(What is expected) Would you repeat word for word the lines of the listing that follows, from the one with "Where should I" up to and including the one with "Given: Select the", and leave out the images?

(Provided data)
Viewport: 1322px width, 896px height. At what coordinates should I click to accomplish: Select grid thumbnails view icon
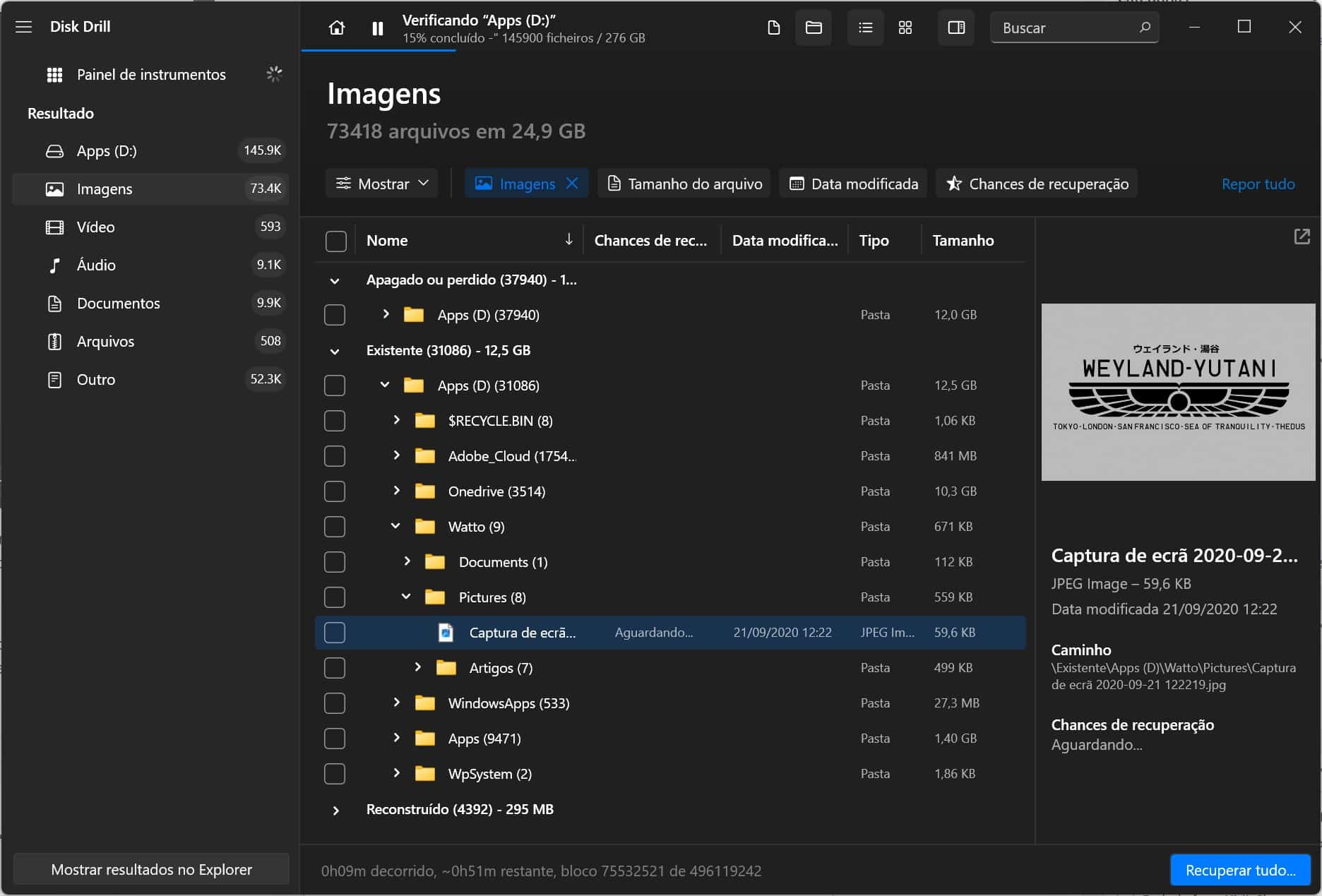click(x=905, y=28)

---

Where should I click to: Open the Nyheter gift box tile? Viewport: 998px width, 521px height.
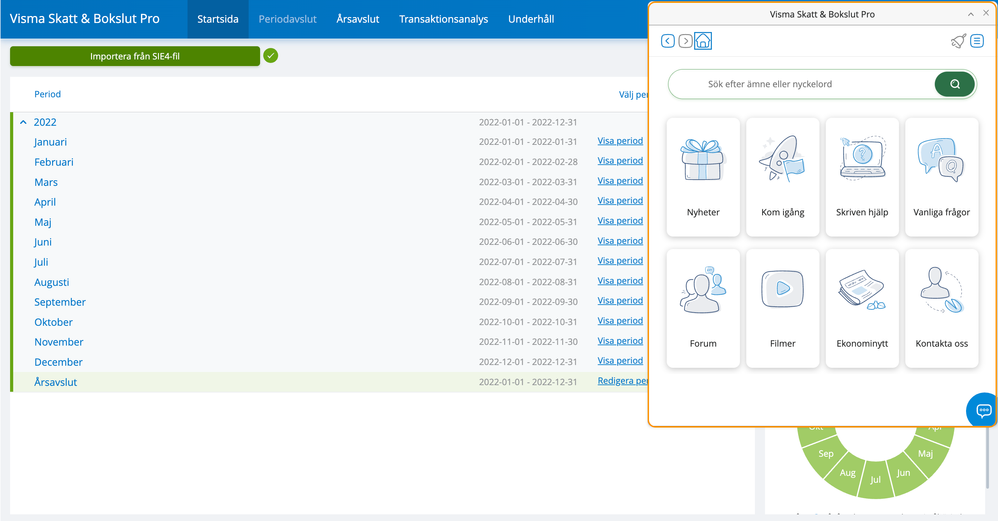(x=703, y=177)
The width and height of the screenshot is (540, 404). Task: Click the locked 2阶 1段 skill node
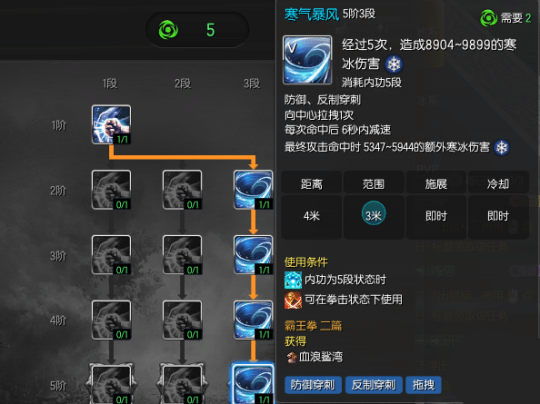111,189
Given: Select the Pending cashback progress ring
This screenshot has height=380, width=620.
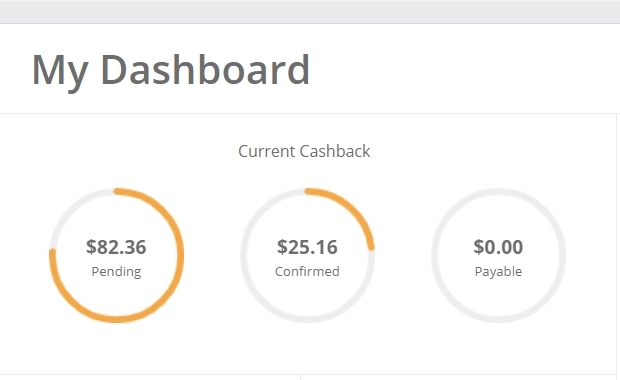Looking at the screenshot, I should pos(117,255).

(Result for this exercise)
Where should I click to: Open the Nyheter gift box tile? Viewport: 998px width, 521px height.
(x=703, y=177)
The width and height of the screenshot is (540, 404). Task: Click the locked 2阶 1段 skill node
111,189
Given: Select the Pending cashback progress ring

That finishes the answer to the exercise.